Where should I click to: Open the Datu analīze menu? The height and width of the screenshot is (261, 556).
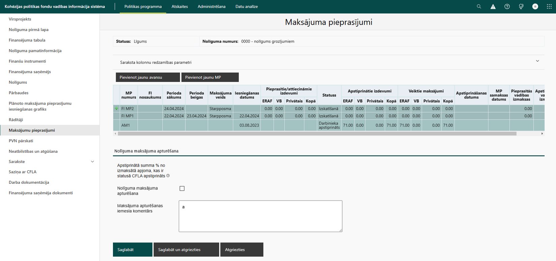246,6
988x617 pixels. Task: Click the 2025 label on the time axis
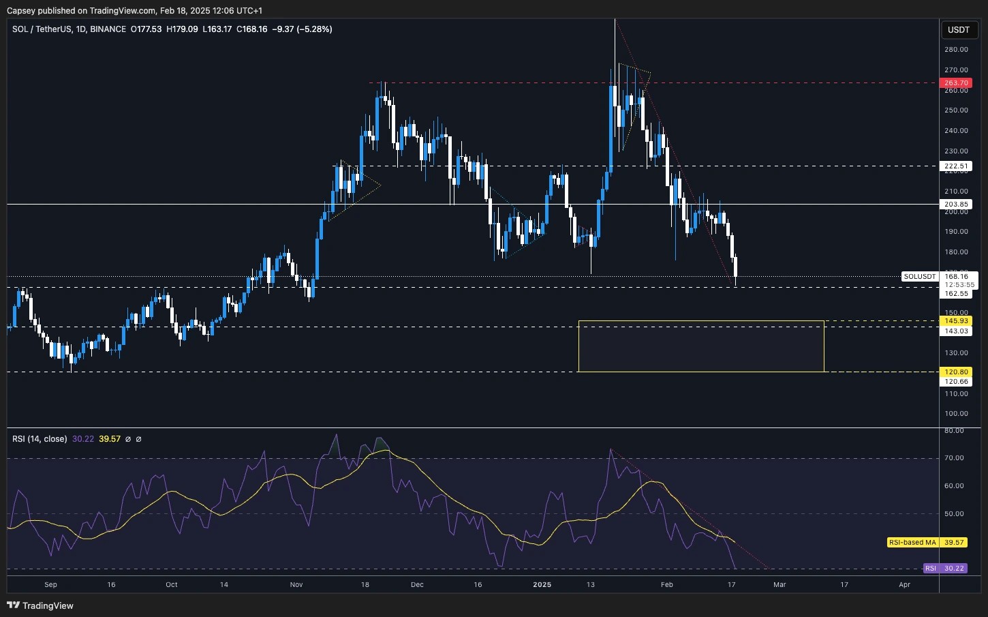(x=542, y=584)
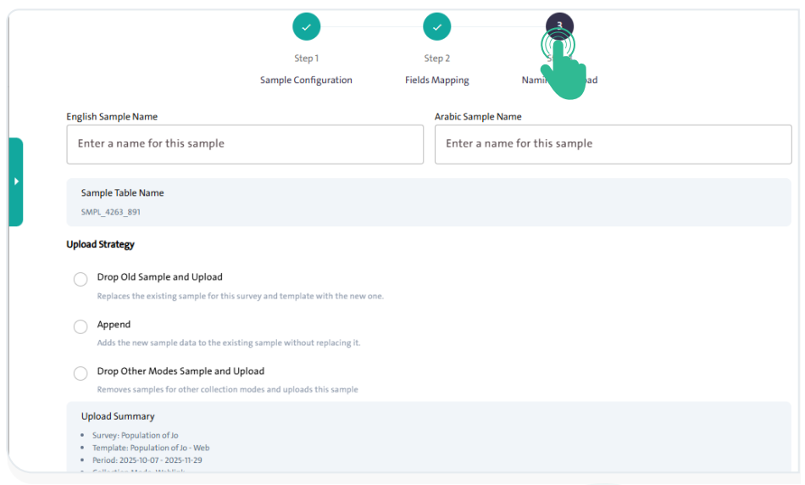Click the Upload Strategy heading

pyautogui.click(x=101, y=244)
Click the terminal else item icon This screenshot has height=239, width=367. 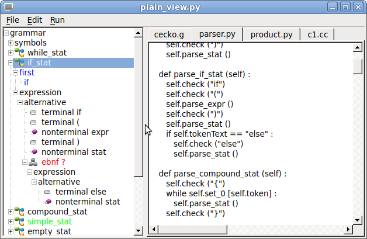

## TASK BRIEF
Repeat every line above exactly, minus the pictures.

## RESULT OF THIS TASK
Where should I click to: Open the Datu analīze menu? The height and width of the screenshot is (261, 556).
246,6
988x617 pixels. Task: Click the 2025 label on the time axis
(x=542, y=584)
Click the Upload Strategy heading

pyautogui.click(x=101, y=244)
Click the terminal else item icon This screenshot has height=239, width=367. 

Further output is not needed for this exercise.